**Requirement:** Go to the line containing "Click the browser Back arrow button" and retype it and every later line exactly as written, up to the last line of the entries. Keep pictures out.

**Data excerpts:**
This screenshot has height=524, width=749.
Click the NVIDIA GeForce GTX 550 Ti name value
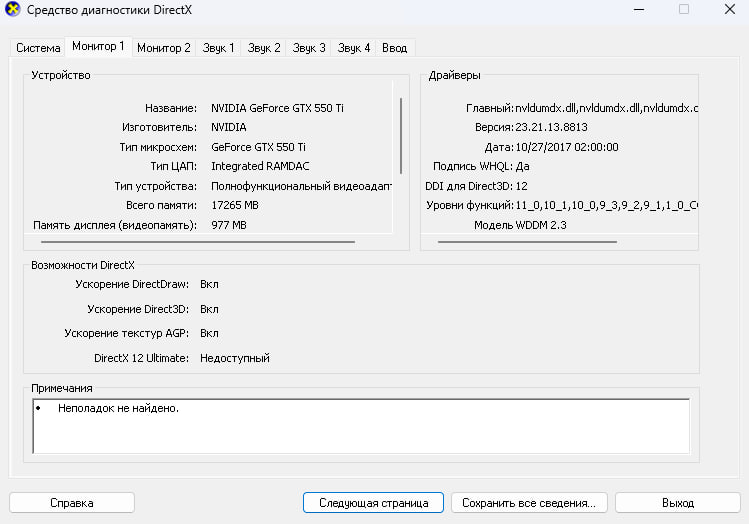point(277,108)
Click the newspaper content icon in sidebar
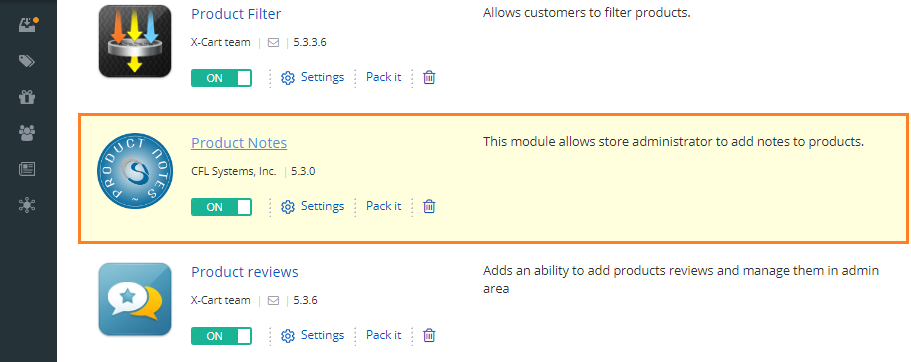The height and width of the screenshot is (362, 911). [x=27, y=169]
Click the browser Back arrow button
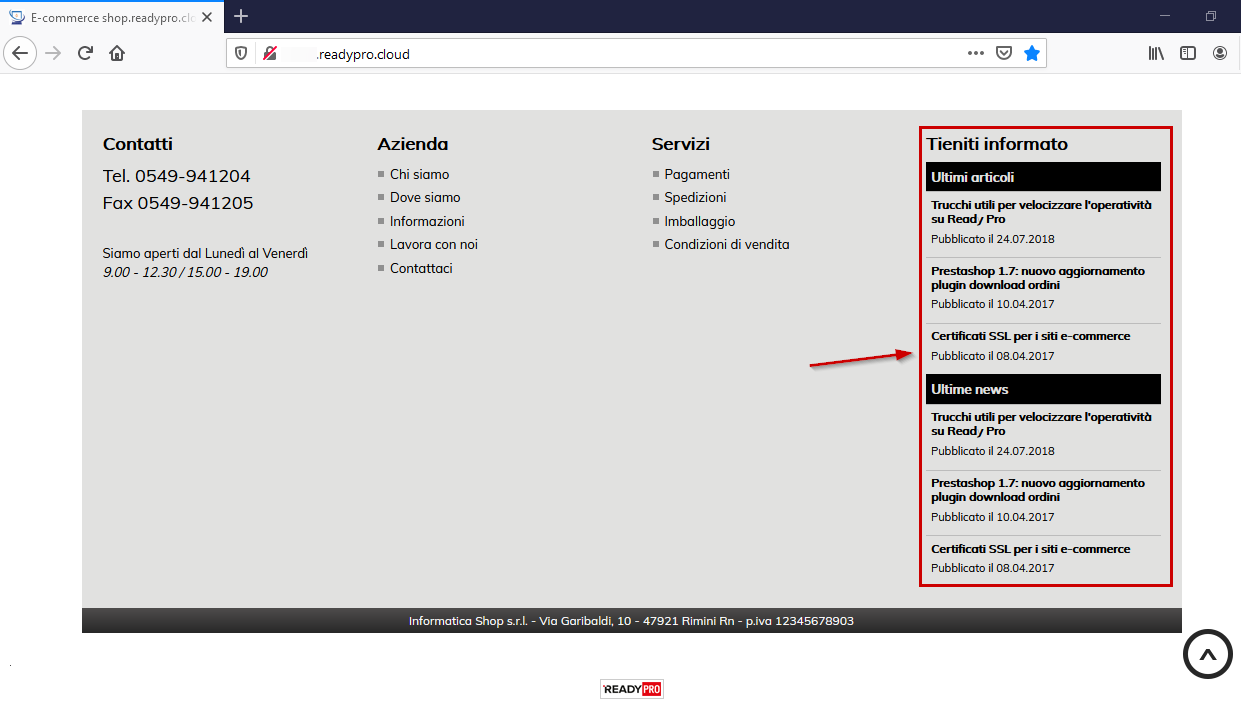The width and height of the screenshot is (1241, 708). pos(20,54)
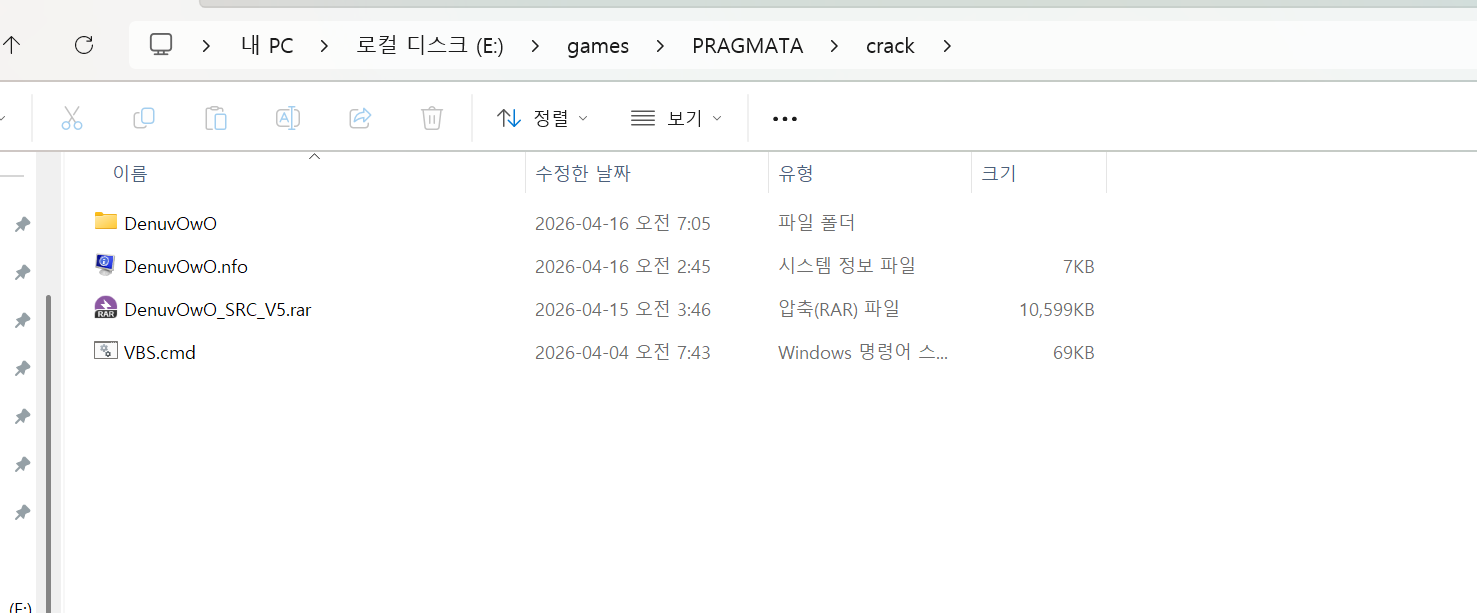
Task: Click the Paste clipboard icon
Action: click(216, 118)
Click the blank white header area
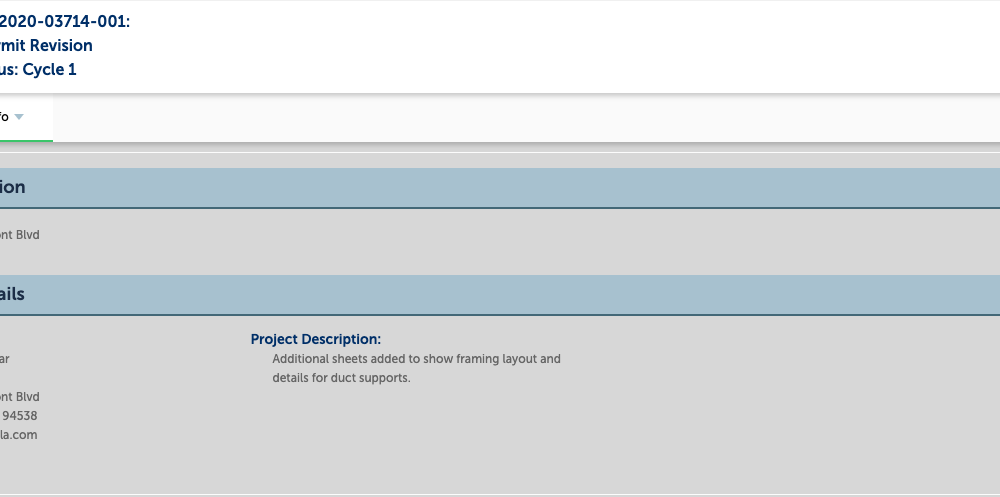The width and height of the screenshot is (1000, 497). (561, 46)
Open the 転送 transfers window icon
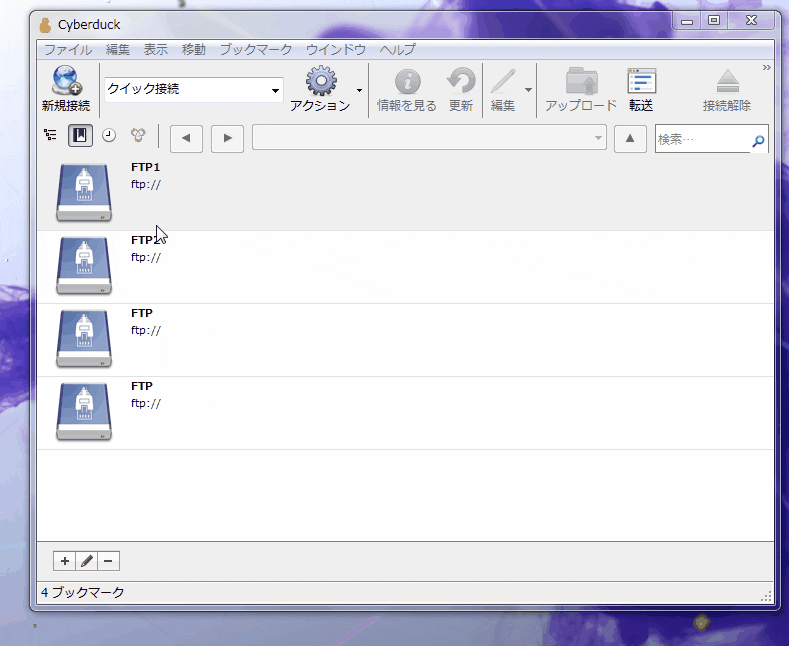The image size is (789, 646). point(641,82)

**Answer to this task:**
Click the browser Back arrow button
The width and height of the screenshot is (1241, 708). pos(20,54)
Task: Click the Paste clipboard icon
Action: click(216, 118)
Click the blank white header area
The width and height of the screenshot is (1000, 497). (561, 46)
Open the 転送 transfers window icon
The image size is (789, 646). point(641,82)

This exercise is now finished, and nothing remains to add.